Olof « olofmeister » Kajbjer fait son entrée au Hall of Fame après une carrière qui a marqué l’histoire de Counter-Strike. Double vainqueur de Major, MVP d’un Major et élu Joueur de l’année en 2015, le Suédois s’est imposé comme la figure de proue de l’ère dorée de Fnatic avant de devenir une star mondiale sous les couleurs de FaZe Clan. « Pour moi, c’est le meilleur jeu de tous les temps », confie-t-il en évoquant ses débuts, guidés par la passion plus que par l’ambition compétitive. Longtemps hésitant à franchir le cap du professionnalisme, il finit par rejoindre LGB en 2013, une décision presque précipitée par une annonce publiée avant même son accord officiel : « J’avais besoin que quelqu’un me pousse. »
Son ascension s’accélère véritablement chez Fnatic, où il choisit finalement de signer malgré son attirance initiale pour Ninjas in Pyjamas. « C’était la meilleure décision de ma carrière », assure-t-il. Avec l’équipe suédoise, olofmeister remporte deux Majors en 2015 et s’impose comme le joueur le plus complet du circuit, capable d’exceller dans tous les registres. L’épisode controversé du « boost » à la DreamHack Winter 2014, qui a valu à Fnatic une vague de critiques, aurait pu tout arrêter : « J’étais très proche d’arrêter le jeu après ça ». Au lieu de cela, il transforme la haine en moteur et domine l’année 2015, expliquant avoir gagné en confiance en adoptant une nouvelle mentalité : « Je me suis dit : ‘F*** you guys, je vais le faire à ma façon’. »

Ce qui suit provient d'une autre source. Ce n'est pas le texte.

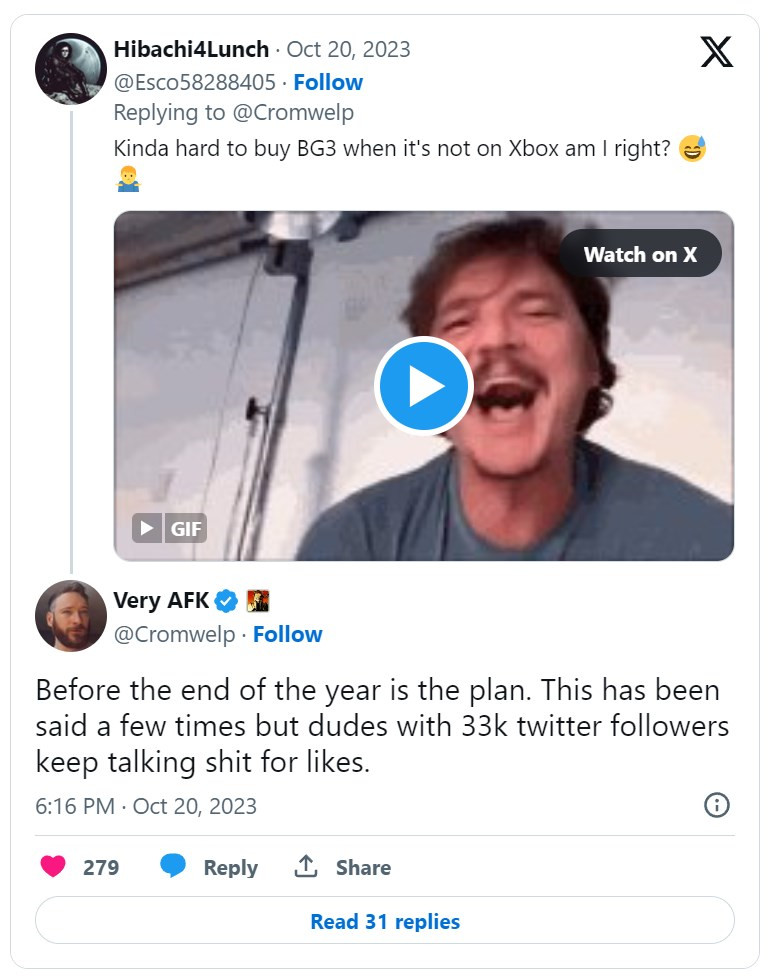
Task: Click the Oct 20, 2023 date in header
Action: pos(348,49)
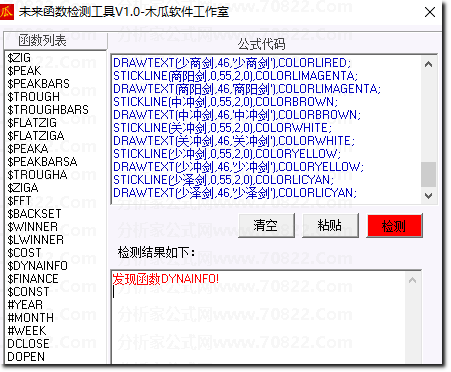Click up arrow in detection results box
The height and width of the screenshot is (372, 451).
click(413, 280)
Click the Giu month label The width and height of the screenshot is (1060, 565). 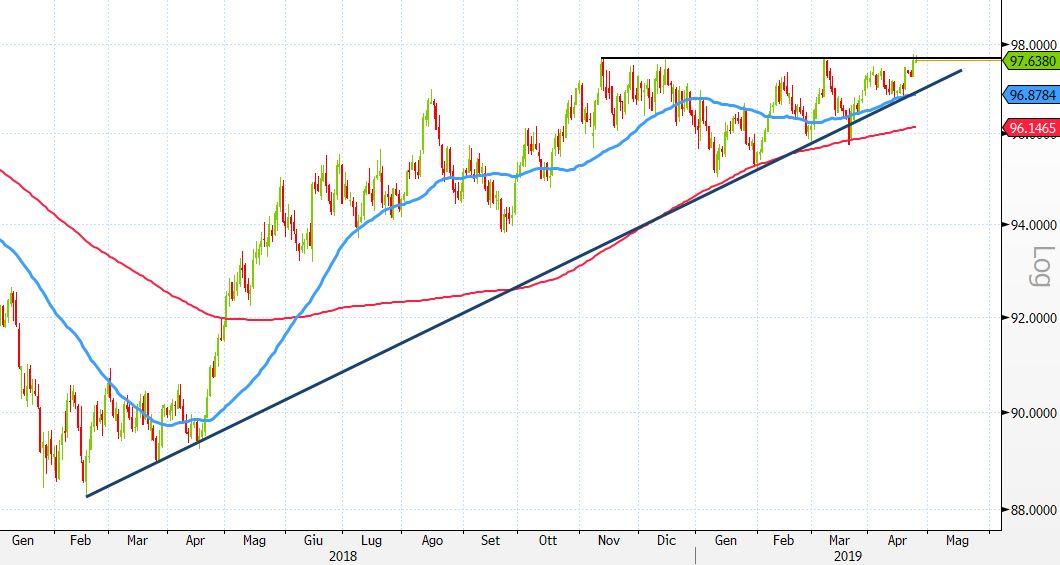[314, 540]
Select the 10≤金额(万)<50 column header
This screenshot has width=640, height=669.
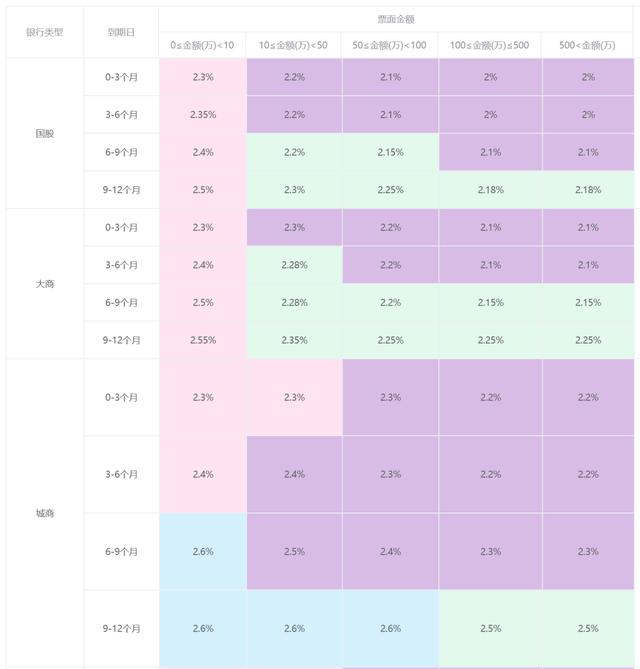point(293,45)
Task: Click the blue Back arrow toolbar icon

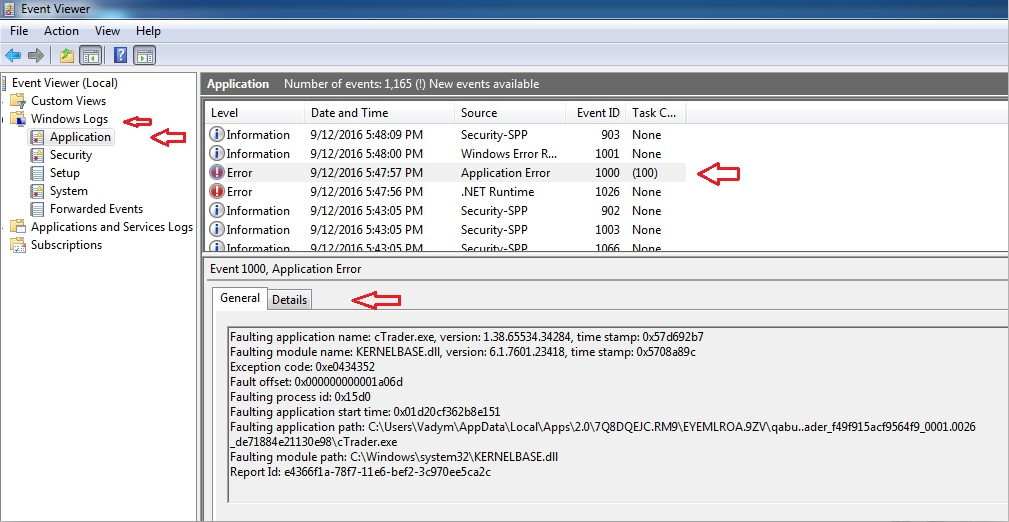Action: click(13, 55)
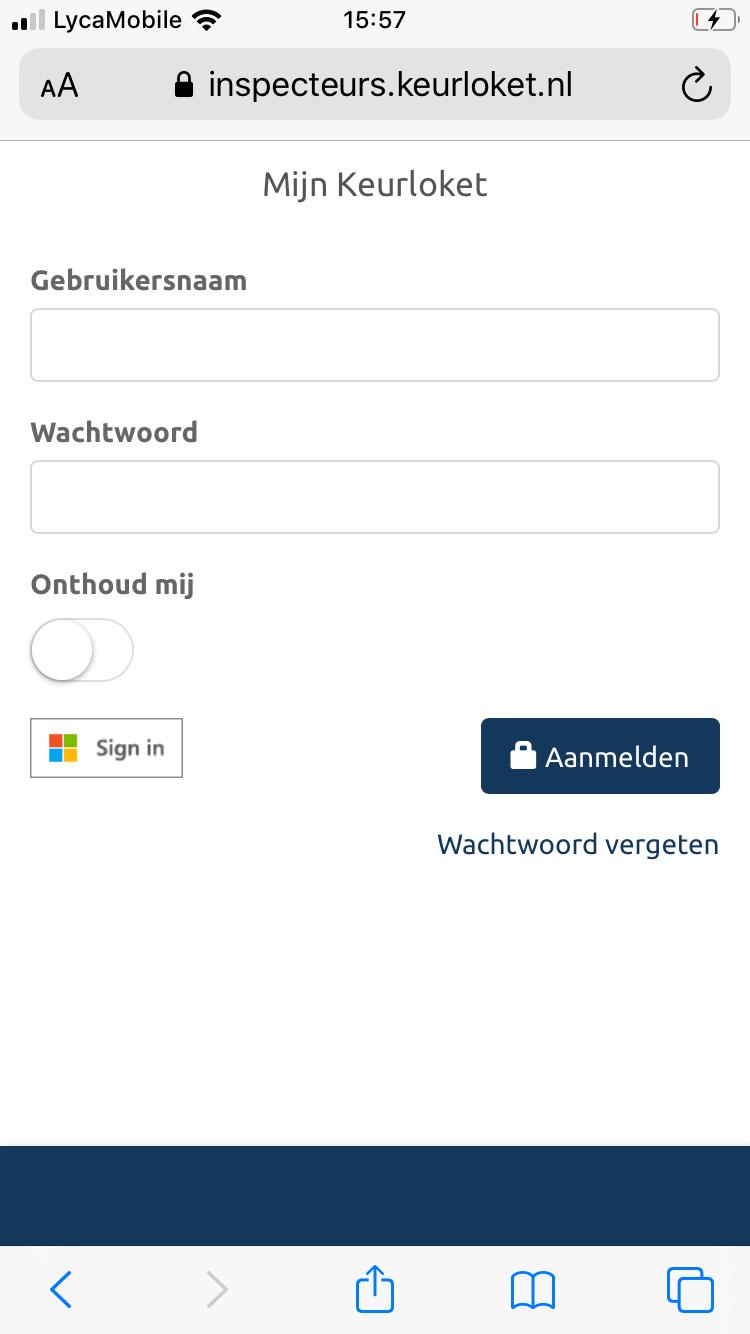The image size is (750, 1334).
Task: Open the AA reader text-size menu
Action: (x=59, y=86)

Un dernier chapitre chez FaZe Clan
Freiné ensuite par une blessure persistante au poignet et des épreuves personnelles, olofmeister se réinvente chez FaZe, participant à plusieurs titres majeurs et à l’une des équipes les plus emblématiques de l’ère moderne. Marqué par la défaite cruelle en finale du Major de Boston 2018, qu’il n’a « toujours pas revue », il s’éloigne progressivement de la scène sans véritable adieu. Aujourd’hui, il regarde son parcours avec fierté et un brin de nostalgie : « Je regrette juste de ne pas en avoir profité davantage. Voyager à travers le monde pour jouer à Counter-Strike devant des milliers de fans… c’est quelque chose qu’on ne peut pas remplacer ». Une carrière hors norme, désormais gravée dans le Hall of Fame.